- Instructions for the task
Quote each of the entries below word for word, from the first line to the last.
+ + + +
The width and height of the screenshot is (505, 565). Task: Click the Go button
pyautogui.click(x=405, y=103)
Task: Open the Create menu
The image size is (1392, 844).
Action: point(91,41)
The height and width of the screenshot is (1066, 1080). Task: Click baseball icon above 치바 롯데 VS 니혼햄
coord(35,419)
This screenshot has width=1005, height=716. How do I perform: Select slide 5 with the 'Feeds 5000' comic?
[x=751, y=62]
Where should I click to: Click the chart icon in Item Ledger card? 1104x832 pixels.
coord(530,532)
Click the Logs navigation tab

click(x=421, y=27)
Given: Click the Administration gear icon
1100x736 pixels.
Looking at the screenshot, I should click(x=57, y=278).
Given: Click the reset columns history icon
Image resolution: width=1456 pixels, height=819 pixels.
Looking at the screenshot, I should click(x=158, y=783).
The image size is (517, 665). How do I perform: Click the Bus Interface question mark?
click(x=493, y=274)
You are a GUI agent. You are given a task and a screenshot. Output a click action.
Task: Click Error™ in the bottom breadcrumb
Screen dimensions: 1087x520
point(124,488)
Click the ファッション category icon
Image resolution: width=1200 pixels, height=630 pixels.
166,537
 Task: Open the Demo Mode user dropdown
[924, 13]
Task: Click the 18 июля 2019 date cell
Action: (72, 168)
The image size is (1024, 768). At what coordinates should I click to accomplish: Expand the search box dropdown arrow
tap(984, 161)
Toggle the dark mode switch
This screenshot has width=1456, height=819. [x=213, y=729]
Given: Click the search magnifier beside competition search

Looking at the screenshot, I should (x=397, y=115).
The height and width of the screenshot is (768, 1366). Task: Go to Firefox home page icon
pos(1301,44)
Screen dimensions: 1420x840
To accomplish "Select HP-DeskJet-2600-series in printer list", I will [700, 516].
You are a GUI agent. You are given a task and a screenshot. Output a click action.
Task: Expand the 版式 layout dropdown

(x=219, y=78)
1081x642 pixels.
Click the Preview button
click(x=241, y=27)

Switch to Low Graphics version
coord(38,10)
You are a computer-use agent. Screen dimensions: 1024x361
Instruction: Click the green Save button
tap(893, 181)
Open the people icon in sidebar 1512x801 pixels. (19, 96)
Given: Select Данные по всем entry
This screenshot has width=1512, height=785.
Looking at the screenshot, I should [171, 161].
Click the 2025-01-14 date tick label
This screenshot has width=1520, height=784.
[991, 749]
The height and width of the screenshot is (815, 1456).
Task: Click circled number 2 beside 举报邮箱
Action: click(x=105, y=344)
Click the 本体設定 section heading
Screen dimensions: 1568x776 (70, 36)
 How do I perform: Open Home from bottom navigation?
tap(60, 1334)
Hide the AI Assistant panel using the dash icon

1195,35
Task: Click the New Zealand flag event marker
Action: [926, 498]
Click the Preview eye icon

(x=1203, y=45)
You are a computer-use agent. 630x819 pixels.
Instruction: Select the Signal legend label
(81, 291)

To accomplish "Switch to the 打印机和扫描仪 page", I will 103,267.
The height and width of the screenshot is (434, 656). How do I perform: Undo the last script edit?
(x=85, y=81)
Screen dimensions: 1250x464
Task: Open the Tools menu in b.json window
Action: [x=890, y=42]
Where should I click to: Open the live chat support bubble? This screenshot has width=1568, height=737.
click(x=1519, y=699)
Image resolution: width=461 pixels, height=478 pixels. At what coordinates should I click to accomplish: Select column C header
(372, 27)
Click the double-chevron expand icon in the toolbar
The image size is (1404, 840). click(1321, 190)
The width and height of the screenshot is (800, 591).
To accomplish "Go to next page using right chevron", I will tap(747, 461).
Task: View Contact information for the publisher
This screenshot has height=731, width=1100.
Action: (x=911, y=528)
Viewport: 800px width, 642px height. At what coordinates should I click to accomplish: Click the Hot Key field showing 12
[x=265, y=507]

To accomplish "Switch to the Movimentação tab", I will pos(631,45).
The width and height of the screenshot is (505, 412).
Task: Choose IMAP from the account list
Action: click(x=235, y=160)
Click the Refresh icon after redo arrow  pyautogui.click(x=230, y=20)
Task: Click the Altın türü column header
+ + + +
- Final result
The width and height of the screenshot is (505, 565). Task: Click the Go button
pyautogui.click(x=405, y=103)
Task: Open the Create menu
The image size is (1392, 844).
Action: point(91,41)
The height and width of the screenshot is (1066, 1080). Task: Click baseball icon above 치바 롯데 VS 니혼햄
coord(35,419)
This screenshot has width=1005, height=716. How do I perform: Select slide 5 with the 'Feeds 5000' comic?
[x=751, y=62]
Where should I click to: Click the chart icon in Item Ledger card? 1104x832 pixels.
coord(530,532)
Click the Logs navigation tab

click(x=421, y=27)
Given: Click the Administration gear icon
1100x736 pixels.
Looking at the screenshot, I should click(x=57, y=278).
Given: Click the reset columns history icon
Image resolution: width=1456 pixels, height=819 pixels.
Looking at the screenshot, I should click(x=158, y=783).
The image size is (517, 665). How do I perform: Click the Bus Interface question mark?
click(x=493, y=274)
You are a GUI agent. You are given a task and a screenshot. Output a click action.
Task: Click Error™ in the bottom breadcrumb
Screen dimensions: 1087x520
point(124,488)
Click the ファッション category icon
Image resolution: width=1200 pixels, height=630 pixels.
166,537
 Task: Open the Demo Mode user dropdown
[924, 13]
Task: Click the 18 июля 2019 date cell
Action: (72, 168)
The image size is (1024, 768). At what coordinates should I click to accomplish: Expand the search box dropdown arrow
tap(984, 161)
Toggle the dark mode switch
This screenshot has width=1456, height=819. [x=213, y=729]
Given: Click the search magnifier beside competition search

Looking at the screenshot, I should (x=397, y=115).
The height and width of the screenshot is (768, 1366). Task: Go to Firefox home page icon
pos(1301,44)
Screen dimensions: 1420x840
To accomplish "Select HP-DeskJet-2600-series in printer list", I will [700, 516].
You are a GUI agent. You are given a task and a screenshot. Output a click action.
Task: Expand the 版式 layout dropdown

(x=219, y=78)
1081x642 pixels.
Click the Preview button
click(x=241, y=27)

Switch to Low Graphics version
coord(38,10)
You are a computer-use agent. Screen dimensions: 1024x361
Instruction: Click the green Save button
tap(893, 181)
Open the people icon in sidebar 1512x801 pixels. (19, 96)
Given: Select Данные по всем entry
This screenshot has width=1512, height=785.
Looking at the screenshot, I should [171, 161].
Click the 2025-01-14 date tick label
This screenshot has width=1520, height=784.
[991, 749]
The height and width of the screenshot is (815, 1456).
Task: Click circled number 2 beside 举报邮箱
Action: click(x=105, y=344)
Click the 本体設定 section heading
Screen dimensions: 1568x776 (70, 36)
 How do I perform: Open Home from bottom navigation?
tap(60, 1334)
Hide the AI Assistant panel using the dash icon

1195,35
Task: Click the New Zealand flag event marker
Action: [926, 498]
Click the Preview eye icon

(x=1203, y=45)
You are a computer-use agent. 630x819 pixels.
Instruction: Select the Signal legend label
(81, 291)

To accomplish "Switch to the 打印机和扫描仪 page", I will 103,267.
The height and width of the screenshot is (434, 656). How do I perform: Undo the last script edit?
(x=85, y=81)
Screen dimensions: 1250x464
Task: Open the Tools menu in b.json window
Action: [x=890, y=42]
Where should I click to: Open the live chat support bubble? This screenshot has width=1568, height=737.
click(x=1519, y=699)
Image resolution: width=461 pixels, height=478 pixels. At what coordinates should I click to accomplish: Select column C header
(372, 27)
Click the double-chevron expand icon in the toolbar
The image size is (1404, 840). click(1321, 190)
The width and height of the screenshot is (800, 591).
To accomplish "Go to next page using right chevron", I will tap(747, 461).
Task: View Contact information for the publisher
This screenshot has height=731, width=1100.
Action: (x=911, y=528)
Viewport: 800px width, 642px height. At what coordinates should I click to accomplish: Click the Hot Key field showing 12
[x=265, y=507]

To accomplish "Switch to the Movimentação tab", I will pos(631,45).
The width and height of the screenshot is (505, 412).
Task: Choose IMAP from the account list
Action: click(x=235, y=160)
Click the Refresh icon after redo arrow  pyautogui.click(x=230, y=20)
Task: Click the Altın türü column header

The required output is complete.